▶ Selected text:
A particular advantage of the invented arrangement is that the binding agent or binder mix contained in the magnetizable concrete can be selected from among materials that are compatible with those used for the roadway construction. The binder can therefore be, for example, a material routinely used in road construction such as hydraulic cement, e.g., white cement or Portland cement, or asphalt, e.g., paving asphalt, natural bitumen, or polymer-modified asphalt types. Although the use of binder mixes as well is not in principle excluded in most cases, it has generally proven effective to use just one particular binding substance. For example, white cement is preferable when it is desired that the magnetizable concrete have exceptional compression resistance. It is also advantageous to adapt the thermal expansion and softening characteristics of the magnetizable concrete to those of the respective roadway structure, such as a cement road or asphalt road, by selecting the appropriate binding substance. This ensures durable and robust binding between the roadway structure and the primary coil integrated into it. In particular, it can also ensure that a primary coil with the magnetizable concrete surrounding it can be integrated durably and without cracking into an already existing street or highway. In selecting a binder substance, it should also be taken into consideration that many substances which are well-suited in principle, such as coal tar, can be used only sparingly or not at all due to legal stipulations.

In addition to the soft magnetic material and the binding agent or binding mixture, the magnetizable concrete can also contain other auxiliary materials such as superplasticizers, fillers, gypsum, and similar substances in order to control characteristics like flow behavior, pouring ability, hardening, and/or curing.

For manufacturing an arrangement according to the invention, the magnetizable concrete is preferably prepared as the most homogeneous and pourable possible mix of the primary components and any auxiliary materials that may be needed. Standard mixing methods are suitable for this, as are known to road construction professionals, for example. Therefore, for magnetizable concrete in which the use of a cement-based binding substance is planned, water as well as a thinner if needed would generally be added during the mixing process. A standard concrete mixer can be used for mixing. For magnetizable concrete in which the use of an asphalt-based binding substance is planned, a heat mixer that provides the mixing and processing temperature needed to guarantee the pouring ability of the mix can be used in the standard manner for the mixing process. In principle, the mixing process can be performed in such a way that the soft magnetic material is added first and then mixed with the binding substance. It is also possible to start with the binding substance first and then add the soft magnetic material into it. In many cases, however, the components are added together and mixed little by little in the subsequent mixing process. If soft magnetic material with different grain size fractions is used, it can also be advantageous to first create separate mixtures of each grain size fraction with the binding substance and then combine these mixtures and further homogenize them as necessary.

▶ Raw data:

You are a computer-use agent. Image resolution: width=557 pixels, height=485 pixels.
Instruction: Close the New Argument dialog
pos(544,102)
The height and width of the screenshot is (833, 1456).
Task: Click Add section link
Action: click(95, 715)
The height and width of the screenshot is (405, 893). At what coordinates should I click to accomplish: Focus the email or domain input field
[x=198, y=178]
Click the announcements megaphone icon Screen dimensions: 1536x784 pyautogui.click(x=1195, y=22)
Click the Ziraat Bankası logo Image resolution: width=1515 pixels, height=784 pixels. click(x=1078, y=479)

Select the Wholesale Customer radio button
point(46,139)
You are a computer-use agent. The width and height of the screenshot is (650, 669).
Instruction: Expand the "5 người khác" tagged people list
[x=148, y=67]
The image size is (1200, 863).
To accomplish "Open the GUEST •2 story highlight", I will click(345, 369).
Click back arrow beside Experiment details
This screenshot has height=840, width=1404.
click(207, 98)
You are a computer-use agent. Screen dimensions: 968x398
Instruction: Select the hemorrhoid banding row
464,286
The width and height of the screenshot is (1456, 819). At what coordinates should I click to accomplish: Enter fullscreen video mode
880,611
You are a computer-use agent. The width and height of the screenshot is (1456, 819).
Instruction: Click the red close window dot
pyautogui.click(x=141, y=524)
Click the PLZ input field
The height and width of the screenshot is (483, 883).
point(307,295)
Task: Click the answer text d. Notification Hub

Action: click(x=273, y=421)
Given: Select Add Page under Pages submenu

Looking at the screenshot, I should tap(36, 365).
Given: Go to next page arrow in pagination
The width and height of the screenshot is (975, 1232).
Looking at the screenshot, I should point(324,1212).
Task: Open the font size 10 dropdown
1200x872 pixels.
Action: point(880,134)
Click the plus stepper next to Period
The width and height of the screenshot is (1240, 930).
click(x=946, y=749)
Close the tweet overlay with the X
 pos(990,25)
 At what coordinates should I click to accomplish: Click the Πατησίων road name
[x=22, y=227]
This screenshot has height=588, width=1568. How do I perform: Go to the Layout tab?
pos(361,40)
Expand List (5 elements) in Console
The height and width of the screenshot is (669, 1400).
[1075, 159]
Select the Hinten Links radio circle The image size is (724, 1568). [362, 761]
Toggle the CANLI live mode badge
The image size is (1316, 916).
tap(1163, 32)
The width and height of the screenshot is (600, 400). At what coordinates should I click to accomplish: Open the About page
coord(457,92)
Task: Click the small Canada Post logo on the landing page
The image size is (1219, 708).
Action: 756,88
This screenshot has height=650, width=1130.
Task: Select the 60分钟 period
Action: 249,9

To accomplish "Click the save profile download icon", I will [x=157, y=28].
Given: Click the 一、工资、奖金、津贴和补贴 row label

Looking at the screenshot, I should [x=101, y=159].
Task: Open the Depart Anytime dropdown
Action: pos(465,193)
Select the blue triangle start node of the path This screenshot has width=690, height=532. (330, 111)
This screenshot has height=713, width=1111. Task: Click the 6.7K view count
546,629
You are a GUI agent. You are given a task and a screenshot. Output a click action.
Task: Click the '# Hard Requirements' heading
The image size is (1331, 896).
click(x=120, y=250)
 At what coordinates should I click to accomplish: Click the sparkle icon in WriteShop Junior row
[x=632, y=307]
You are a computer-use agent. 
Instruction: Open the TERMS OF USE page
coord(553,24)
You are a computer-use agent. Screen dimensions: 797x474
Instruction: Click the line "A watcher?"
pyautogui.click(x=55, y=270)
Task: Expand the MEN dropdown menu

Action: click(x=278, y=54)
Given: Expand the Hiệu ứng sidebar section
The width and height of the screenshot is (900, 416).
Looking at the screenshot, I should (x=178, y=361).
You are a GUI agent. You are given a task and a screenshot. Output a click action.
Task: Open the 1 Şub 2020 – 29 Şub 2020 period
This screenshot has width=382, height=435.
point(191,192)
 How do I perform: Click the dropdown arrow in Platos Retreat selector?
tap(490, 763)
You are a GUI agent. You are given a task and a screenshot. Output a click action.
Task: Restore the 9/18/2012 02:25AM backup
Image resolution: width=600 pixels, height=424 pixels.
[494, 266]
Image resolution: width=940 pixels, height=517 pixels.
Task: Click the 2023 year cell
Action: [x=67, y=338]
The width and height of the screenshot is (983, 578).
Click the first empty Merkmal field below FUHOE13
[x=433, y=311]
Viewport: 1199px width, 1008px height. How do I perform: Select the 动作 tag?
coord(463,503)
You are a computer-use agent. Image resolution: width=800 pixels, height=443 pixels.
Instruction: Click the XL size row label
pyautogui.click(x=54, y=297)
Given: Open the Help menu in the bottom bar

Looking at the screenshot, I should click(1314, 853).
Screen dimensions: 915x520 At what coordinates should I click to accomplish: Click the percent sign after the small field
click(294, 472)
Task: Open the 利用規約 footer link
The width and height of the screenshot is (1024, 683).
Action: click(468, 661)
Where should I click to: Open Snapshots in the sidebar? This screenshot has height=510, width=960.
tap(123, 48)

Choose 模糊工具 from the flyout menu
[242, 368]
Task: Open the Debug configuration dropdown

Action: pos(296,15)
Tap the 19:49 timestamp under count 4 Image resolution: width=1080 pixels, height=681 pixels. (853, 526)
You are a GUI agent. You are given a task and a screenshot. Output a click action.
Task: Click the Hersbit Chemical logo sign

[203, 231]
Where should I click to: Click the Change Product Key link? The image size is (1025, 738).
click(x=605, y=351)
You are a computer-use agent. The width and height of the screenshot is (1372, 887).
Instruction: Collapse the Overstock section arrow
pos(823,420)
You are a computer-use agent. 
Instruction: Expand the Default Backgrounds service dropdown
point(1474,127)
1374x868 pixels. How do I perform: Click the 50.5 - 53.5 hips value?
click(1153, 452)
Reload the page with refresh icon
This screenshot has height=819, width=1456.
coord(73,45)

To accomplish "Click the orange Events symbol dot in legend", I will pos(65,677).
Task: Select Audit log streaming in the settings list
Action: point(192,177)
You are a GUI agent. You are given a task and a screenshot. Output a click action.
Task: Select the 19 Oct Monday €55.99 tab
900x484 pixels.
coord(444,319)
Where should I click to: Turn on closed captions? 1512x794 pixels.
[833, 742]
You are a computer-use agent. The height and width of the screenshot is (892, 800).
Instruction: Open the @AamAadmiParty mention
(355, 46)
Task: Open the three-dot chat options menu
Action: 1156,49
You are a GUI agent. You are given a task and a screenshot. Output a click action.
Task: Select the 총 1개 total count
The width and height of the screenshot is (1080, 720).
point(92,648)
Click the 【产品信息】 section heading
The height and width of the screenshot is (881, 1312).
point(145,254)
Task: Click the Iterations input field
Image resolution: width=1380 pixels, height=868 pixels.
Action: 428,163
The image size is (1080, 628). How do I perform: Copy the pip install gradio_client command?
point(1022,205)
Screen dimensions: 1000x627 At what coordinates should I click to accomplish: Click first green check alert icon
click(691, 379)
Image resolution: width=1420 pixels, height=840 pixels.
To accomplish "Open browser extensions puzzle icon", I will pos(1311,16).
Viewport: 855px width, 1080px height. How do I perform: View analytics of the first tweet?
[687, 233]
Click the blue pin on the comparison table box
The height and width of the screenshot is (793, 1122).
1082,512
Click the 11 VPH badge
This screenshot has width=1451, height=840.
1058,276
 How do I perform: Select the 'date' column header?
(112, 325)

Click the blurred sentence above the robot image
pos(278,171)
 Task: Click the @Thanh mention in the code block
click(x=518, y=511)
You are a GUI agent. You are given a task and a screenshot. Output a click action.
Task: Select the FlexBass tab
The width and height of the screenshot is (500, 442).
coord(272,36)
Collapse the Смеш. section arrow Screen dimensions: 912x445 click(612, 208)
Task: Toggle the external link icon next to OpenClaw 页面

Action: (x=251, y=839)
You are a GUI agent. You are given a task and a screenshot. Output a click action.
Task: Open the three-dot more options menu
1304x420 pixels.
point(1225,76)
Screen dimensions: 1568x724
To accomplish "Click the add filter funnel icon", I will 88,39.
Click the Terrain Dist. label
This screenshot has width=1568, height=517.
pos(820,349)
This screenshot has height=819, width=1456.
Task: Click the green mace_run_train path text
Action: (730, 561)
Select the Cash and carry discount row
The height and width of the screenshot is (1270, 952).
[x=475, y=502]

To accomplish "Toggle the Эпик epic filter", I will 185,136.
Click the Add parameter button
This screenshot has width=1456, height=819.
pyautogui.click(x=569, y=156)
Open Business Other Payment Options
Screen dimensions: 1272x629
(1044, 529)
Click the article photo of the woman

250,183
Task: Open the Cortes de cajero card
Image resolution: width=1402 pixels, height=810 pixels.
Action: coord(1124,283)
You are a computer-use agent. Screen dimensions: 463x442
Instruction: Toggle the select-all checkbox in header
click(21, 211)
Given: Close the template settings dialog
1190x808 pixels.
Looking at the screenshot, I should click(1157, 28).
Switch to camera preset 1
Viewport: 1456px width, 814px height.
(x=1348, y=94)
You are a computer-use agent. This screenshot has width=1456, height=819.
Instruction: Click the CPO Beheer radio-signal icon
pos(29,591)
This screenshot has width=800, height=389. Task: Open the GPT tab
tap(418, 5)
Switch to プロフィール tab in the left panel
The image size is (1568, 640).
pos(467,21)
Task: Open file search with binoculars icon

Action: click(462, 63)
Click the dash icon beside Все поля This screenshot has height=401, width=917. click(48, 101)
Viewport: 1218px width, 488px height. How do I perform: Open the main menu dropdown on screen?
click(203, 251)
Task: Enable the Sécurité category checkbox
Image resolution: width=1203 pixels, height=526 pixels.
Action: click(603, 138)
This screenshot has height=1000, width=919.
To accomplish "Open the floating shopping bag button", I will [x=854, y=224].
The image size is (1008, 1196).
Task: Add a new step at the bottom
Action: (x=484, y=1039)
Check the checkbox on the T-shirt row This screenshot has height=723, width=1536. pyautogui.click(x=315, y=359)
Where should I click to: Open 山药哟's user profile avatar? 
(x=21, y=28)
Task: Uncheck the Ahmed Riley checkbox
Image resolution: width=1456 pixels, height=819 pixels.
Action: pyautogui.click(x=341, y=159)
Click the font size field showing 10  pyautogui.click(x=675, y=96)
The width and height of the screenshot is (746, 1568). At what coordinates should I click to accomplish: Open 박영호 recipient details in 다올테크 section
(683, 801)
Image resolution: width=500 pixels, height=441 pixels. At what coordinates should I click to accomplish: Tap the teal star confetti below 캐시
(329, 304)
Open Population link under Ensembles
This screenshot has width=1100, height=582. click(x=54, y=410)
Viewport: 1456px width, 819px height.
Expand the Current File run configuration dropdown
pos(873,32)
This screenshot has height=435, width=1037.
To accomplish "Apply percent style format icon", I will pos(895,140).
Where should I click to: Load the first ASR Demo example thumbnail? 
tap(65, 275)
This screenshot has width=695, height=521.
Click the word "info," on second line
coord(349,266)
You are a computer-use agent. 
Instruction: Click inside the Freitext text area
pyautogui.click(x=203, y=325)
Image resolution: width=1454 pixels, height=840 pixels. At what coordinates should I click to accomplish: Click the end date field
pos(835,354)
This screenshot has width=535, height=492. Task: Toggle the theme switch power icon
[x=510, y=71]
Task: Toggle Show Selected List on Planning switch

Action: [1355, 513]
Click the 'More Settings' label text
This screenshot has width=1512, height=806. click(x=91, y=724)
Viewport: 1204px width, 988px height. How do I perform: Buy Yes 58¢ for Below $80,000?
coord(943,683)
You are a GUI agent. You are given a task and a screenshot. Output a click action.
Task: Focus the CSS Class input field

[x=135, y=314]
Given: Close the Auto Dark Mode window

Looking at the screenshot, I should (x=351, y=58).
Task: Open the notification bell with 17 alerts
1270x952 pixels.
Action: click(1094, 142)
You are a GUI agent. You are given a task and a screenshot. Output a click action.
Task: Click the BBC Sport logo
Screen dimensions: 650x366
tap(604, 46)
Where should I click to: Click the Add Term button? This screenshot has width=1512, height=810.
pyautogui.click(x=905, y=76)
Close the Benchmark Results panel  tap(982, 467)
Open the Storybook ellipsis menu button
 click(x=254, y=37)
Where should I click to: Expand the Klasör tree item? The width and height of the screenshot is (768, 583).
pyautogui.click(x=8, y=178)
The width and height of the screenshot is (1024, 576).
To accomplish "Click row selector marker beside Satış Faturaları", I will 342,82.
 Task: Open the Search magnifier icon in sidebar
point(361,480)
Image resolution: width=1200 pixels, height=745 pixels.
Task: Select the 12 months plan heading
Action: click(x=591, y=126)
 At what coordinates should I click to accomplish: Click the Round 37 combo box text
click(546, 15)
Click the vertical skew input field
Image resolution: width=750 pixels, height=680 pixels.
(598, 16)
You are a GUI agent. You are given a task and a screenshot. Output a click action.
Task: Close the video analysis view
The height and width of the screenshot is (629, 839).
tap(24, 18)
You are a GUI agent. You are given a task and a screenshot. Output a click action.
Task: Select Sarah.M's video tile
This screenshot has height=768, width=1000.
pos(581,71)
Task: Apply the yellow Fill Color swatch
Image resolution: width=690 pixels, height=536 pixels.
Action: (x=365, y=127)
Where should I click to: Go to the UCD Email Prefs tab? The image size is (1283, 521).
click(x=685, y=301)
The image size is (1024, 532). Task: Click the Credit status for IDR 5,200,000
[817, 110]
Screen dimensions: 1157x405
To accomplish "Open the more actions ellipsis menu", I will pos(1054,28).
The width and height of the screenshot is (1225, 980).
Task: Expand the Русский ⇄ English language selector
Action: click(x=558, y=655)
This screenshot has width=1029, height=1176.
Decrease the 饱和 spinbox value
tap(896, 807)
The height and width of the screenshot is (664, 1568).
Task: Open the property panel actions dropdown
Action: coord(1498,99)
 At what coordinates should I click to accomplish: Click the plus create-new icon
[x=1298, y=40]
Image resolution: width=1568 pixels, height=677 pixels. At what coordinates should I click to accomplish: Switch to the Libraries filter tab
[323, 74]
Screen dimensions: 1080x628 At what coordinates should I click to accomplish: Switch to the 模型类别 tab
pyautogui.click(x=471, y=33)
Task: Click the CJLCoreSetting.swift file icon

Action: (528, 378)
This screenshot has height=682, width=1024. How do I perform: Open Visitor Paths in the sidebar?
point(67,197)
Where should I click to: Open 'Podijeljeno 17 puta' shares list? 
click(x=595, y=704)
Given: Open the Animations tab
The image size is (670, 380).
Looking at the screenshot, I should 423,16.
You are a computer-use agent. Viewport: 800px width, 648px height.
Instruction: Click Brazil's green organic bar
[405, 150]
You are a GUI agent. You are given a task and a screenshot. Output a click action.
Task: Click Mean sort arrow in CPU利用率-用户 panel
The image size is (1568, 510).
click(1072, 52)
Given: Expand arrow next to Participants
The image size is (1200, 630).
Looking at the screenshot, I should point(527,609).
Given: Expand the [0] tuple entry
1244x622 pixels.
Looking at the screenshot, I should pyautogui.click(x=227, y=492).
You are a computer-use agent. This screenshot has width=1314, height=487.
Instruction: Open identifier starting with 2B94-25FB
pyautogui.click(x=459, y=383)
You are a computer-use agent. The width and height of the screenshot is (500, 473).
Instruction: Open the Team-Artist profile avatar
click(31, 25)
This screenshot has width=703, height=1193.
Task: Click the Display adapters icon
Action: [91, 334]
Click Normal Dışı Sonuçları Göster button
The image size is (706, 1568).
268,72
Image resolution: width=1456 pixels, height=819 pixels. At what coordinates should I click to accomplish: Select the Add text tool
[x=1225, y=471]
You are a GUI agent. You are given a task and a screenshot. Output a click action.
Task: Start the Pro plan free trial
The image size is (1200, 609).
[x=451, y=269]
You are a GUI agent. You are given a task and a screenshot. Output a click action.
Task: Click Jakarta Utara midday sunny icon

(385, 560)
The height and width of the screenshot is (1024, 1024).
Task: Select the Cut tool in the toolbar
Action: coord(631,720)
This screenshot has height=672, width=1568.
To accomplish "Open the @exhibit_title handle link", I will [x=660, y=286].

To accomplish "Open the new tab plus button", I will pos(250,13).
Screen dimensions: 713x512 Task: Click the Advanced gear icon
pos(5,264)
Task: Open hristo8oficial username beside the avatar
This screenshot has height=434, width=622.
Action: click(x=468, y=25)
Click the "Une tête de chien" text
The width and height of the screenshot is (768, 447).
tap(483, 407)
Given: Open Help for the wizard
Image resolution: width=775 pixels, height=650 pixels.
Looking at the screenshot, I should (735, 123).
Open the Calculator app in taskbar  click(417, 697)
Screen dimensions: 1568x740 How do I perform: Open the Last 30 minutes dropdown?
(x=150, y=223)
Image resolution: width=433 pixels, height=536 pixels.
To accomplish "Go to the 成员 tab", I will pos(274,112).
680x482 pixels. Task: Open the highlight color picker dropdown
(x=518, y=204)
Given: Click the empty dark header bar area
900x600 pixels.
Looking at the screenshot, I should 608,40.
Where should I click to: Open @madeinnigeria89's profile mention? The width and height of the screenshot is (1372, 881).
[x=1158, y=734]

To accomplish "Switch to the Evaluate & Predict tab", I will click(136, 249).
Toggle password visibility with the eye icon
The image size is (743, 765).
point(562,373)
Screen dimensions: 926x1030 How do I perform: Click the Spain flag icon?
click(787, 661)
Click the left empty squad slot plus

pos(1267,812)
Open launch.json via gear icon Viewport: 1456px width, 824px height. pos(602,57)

▶ Tasks to carry out:
1. Summarize the passage on magnetizable concrete in exactly two sentences.
2. In the records, copy out word for word the lines starting with the line containing "Where should I click to: Go" and going on through the line containing "Action: click(x=558, y=655)".

▶ Task-by-task solutions:
1. The binder in the magnetizable concrete can be a standard road-construction material such as hydraulic cement or asphalt, selected to match the roadway's thermal expansion and softening characteristics so that the primary coil is durably bound to the roadway; the concrete can also contain auxiliary materials such as superplasticizers, fillers, or gypsum. The concrete is preferably prepared as a homogeneous, pourable mix by standard methods, using a concrete mixer for a cement-based binder or a heat mixer for an asphalt-based one.

2.
Where should I click to: Go to the UCD Email Prefs tab? The image size is (1283, 521).
click(x=685, y=301)
The image size is (1024, 532). Task: Click the Credit status for IDR 5,200,000
[817, 110]
Screen dimensions: 1157x405
To accomplish "Open the more actions ellipsis menu", I will pos(1054,28).
The width and height of the screenshot is (1225, 980).
Task: Expand the Русский ⇄ English language selector
Action: click(x=558, y=655)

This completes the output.